If the algorithm has finished its iteration for the current column of the paths list, then it will move on to the next column in the next iteration and repeat the process. If the algorithm finds points of divergence (multiple events follow from the event that is currently inspected), then it will add a new row to the list in which the new path is recorded. The algorithm will also recognize any paths that are actually a subsequence of a larger path and remove these from the paths list. These operations are illustrated in the picture below. The yellow, green and purple shaded cells indicate matches that the algorithm found. The orange, blue and red shaded cells indicate the events that have been added to the chains of events. For event 2, a new row had to be created, because two events follow from event 2. Two columns will be removed from the paths list during this iteration, because they contain paths that are already included in other paths.


That is basically it. After the algorithm finishes all iterations, it will return the resulting paths list.

Unsolved problems

There is one quite serious problem that I wasn’t able to solve. The number of possible paths in a graph increases very quickly if there are many points of convergence (nodes with a high indegree) and divergence (nodes with a high outdegree) in the graph. In those cases the algorithm will take a long time to finish, even on a relatively fast computer.

I also haven’t figured out a way to predict how much iterations the algorithm must run before finishing the task (to be honest, I haven’t thought about it too much).
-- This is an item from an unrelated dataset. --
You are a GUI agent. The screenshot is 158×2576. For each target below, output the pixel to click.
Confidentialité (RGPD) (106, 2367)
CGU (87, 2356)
The algorithm will indicate which iteration it is currently doing, but it won’t indicate how many iterations it still has to go. If you’re running the algorithm on a large and/or complex graph, expect long waiting times, especially on slower machines.

The code

You can download the code here. The zip-file contains a file called FindPaths.R. To use it in R, move the file to your current working directory for R and then type source(“FindPaths.R”) in your R-interface. This will make available the FindPaths function. Open the file itself with a text editor, or with R’s script editor to find more instructions on how to use the function.

I’m relatively new to R and it is highly likely that parts of the code (or perhaps even all of it) are less efficient than they could be. I’m always open to suggestions for improvement.